[[ Material provided open ]]

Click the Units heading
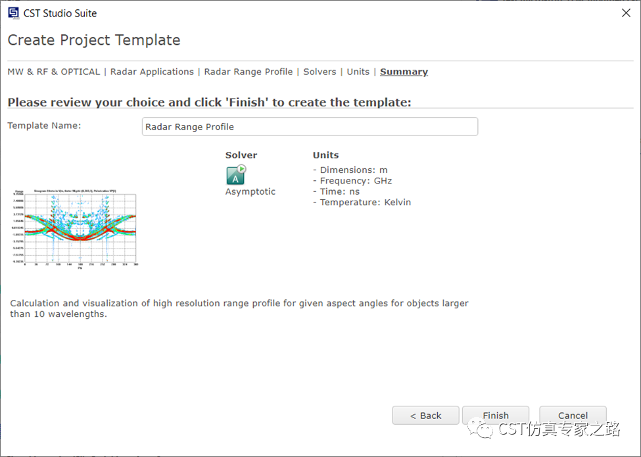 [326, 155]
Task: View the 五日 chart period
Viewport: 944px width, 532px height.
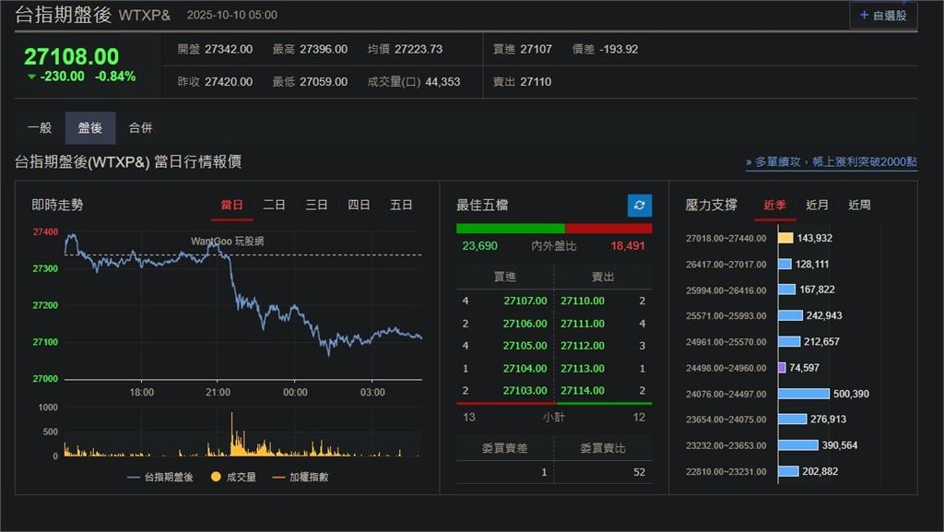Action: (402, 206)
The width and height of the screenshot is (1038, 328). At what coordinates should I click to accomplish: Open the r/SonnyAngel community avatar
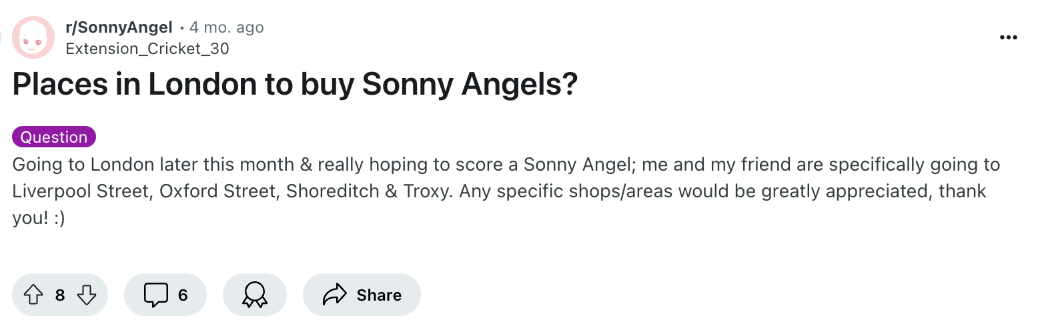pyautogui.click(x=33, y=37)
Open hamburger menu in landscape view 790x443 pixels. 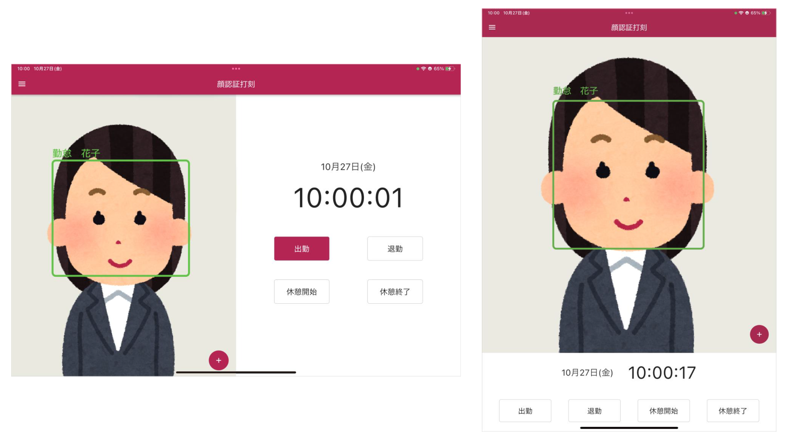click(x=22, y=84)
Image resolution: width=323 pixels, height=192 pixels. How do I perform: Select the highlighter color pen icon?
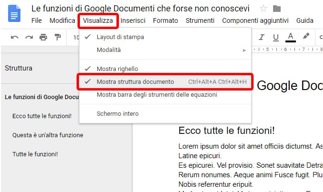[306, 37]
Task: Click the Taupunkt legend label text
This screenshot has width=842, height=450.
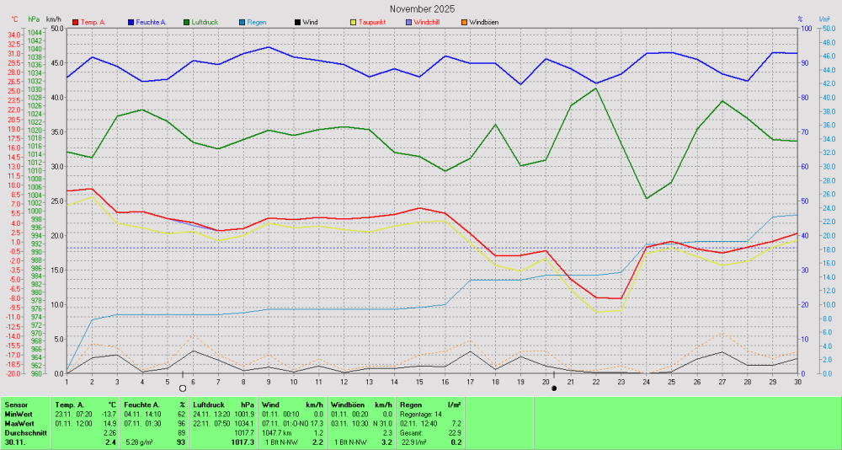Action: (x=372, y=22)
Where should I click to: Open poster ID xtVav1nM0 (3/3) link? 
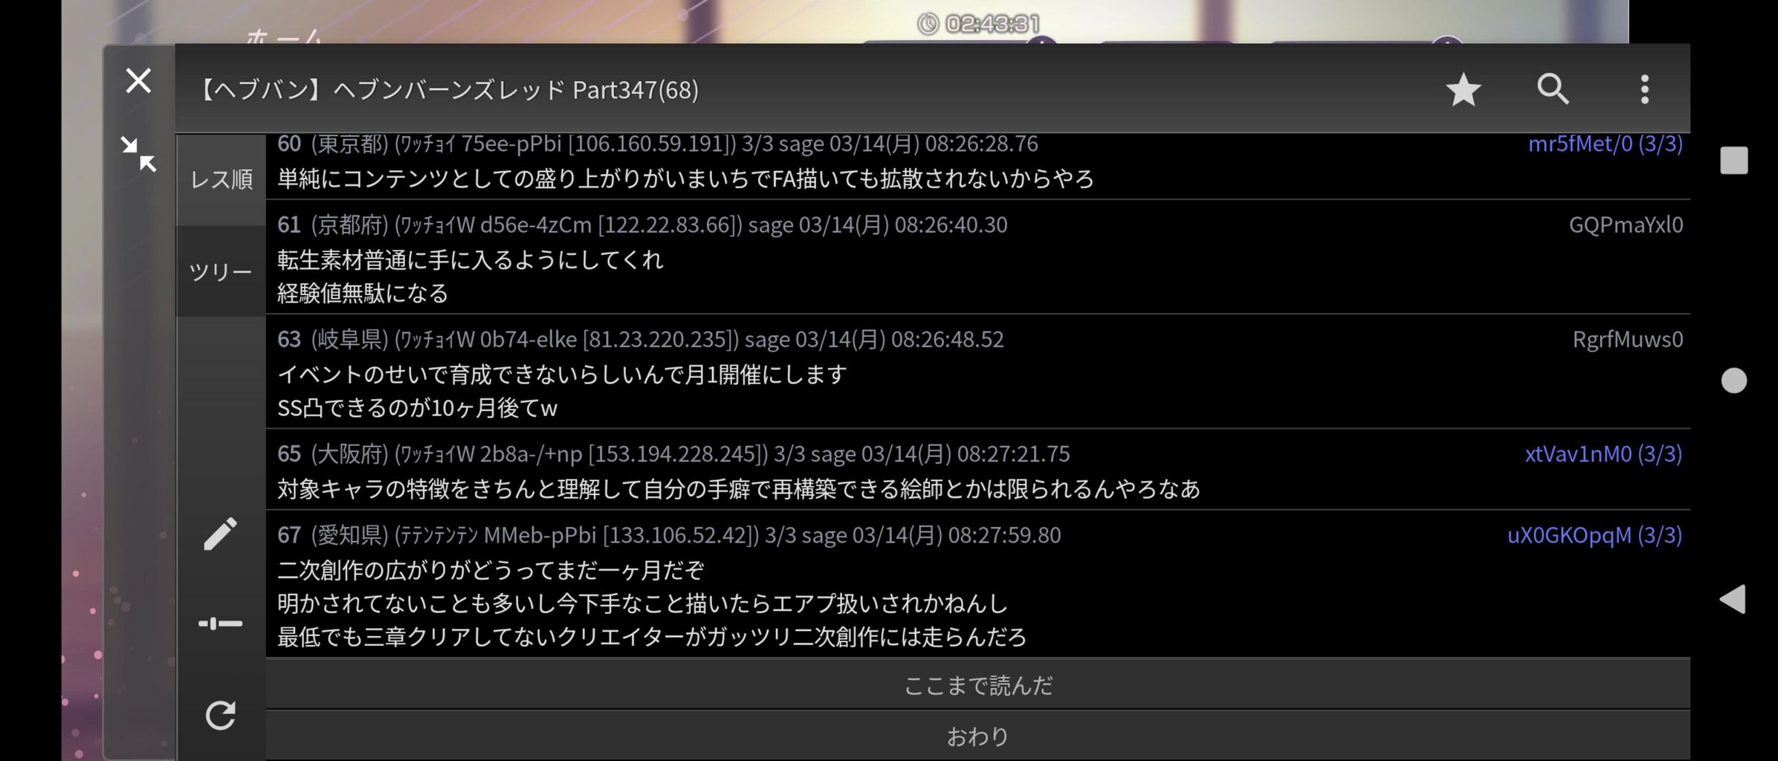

[[ Material provided closed ]]

Problem details: Please print the span that begins at the line holding "This screenshot has width=842, height=450." and ends at the last line of the data, both ends included, with no pictures.

Answer area:
This screenshot has width=842, height=450.
Action: (x=372, y=22)
Where should I click to: Open poster ID xtVav1nM0 (3/3) link? 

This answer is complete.